Para pengungsi tersebut, kata Tomy, terpaksa meninggalkan negara asalnya lantaran rasa ketakutan. Mereka menghindari tindakan penganiayaan yang disebabkan oleh ras, agama, kebangsaan, dan lain sebagainya.

Lebih lanjut jelaskan, jumlah pengungsi bisa saja meningkat di masa mendatang. Pasalnya, hingga saat ini konflik bersenjata masih terjadi. Solusi pemecahan masalah secara jangka panjang pun masih terbatas.

Mengedukasi masyarakat

Dari total pencari suaka di seluruh dunia, kata Tomy, 60 persen di antaranya berasal dari negara Islam. Karena itulah, UNHCR menginisiasi filantropi bergaya Islam sejak 2013 yang berbentuk zakat. Ternyata, inisiatif tersebut berkembang pesat dan dapat membantu para pengungsi secara global.

Contoh tersebut, imbuh Tomy, merupakan bukti bahwa dalam mengatasi masalah pengungsi, HI dan UNHCR tidak bisa berjalan sendirian. Dibutuhkan bantuan dari masyarakat untuk terlibat mengatasi hal tersebut. Namun, kesadaran masyarakat akan isu pengungsi masih tergolong rendah. 

Tomy menjelaskan, HI sudah melakukan langkah-langkah untuk membangun kesadaran masyarakat. Salah satu langkahnya adalah membentuk tim khusus.

Tim ini, lanjut Tomy, bertugas memmbuat ide kreatif untuk sosialisasi kepada masyarakat luas sehingga kesadaran akan masalah pengungsian meningkat. 

Ide kreatif tersebut akan dimasukkan ke dalam program bantuan pengungsi, salah satunya terkait penggalangan dana pengungsi dari masyarakat.

“Kami akan mengutamakan pendekatan media sosial dengan cara kreatif. Misalnya, kerja sama dengan marketplace di Indonesia, seperti Tokopedia, kemudian teman-teman di Bukalapak. Alhamdulillah, sangat efektif untuk menggalang donasi masyarakat,” ujar Tomy.

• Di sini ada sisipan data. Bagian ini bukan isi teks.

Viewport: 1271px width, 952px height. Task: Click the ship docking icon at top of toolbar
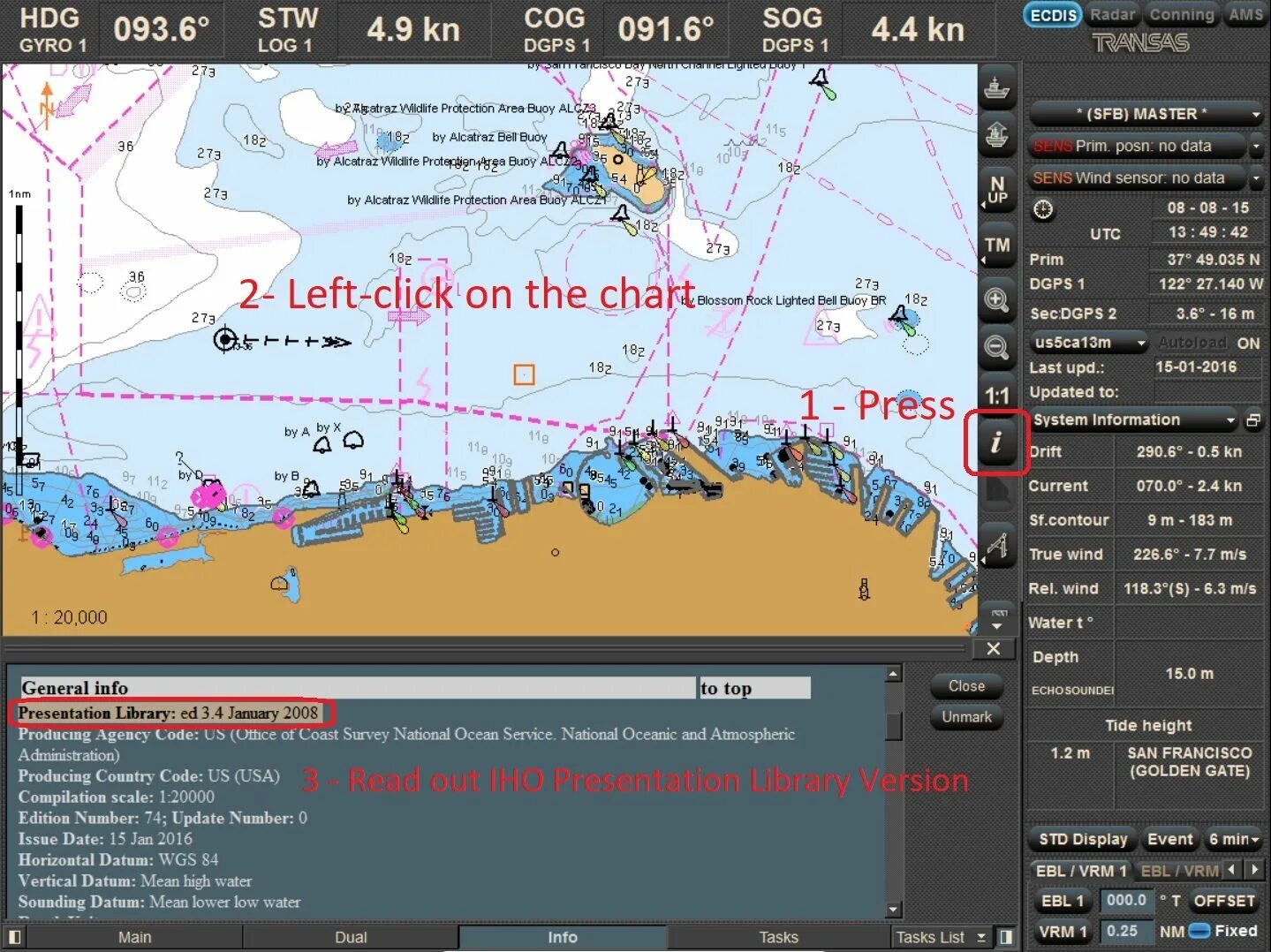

Edukasi tersebut juga bertujuan untuk mencegah konflik akibat kedatangan pengungsi. Sebagai informasi, kedatangan pengungsi berpotensi memicu kecemburuan sosial. Hal ini bisa menyulut konflik horizontal antara penduduk dan pengungsi.

Untuk meminimalisasi hal tersebut, HI selalu berkoordinasi dengan pemerintah daerah setempat. Contohnya, saat memecahkan masalah konflik pengungsi Rohingya di Aceh.

“Sebagaimana pengalaman di Aceh beberapa waktu yang lalu, sempat terjadi kecemburuan sosial, tetapi kemudian kami intensif menjalin kerja sama dengan pemerintah untuk menghadapi situasi ini. Alhamdulillah, bisa diminimalisasi situasinya dengan membagi bantuan untuk pengungsi dan manfaatnya bagi masyarakat sekitar,” ujar Tomy.

Tomy berharap, kerja sama HI dan UNHCR dapat memperkuat sosialisasi dan edukasi terhadap masalah pengungsian lintas batas di masyarakat Indonesia.

“Dengan begitu, proses menggalang kepedulian masyarakat Indonesia (terhadap pengungsi) bisa berjalan dengan baik,” ujarnya.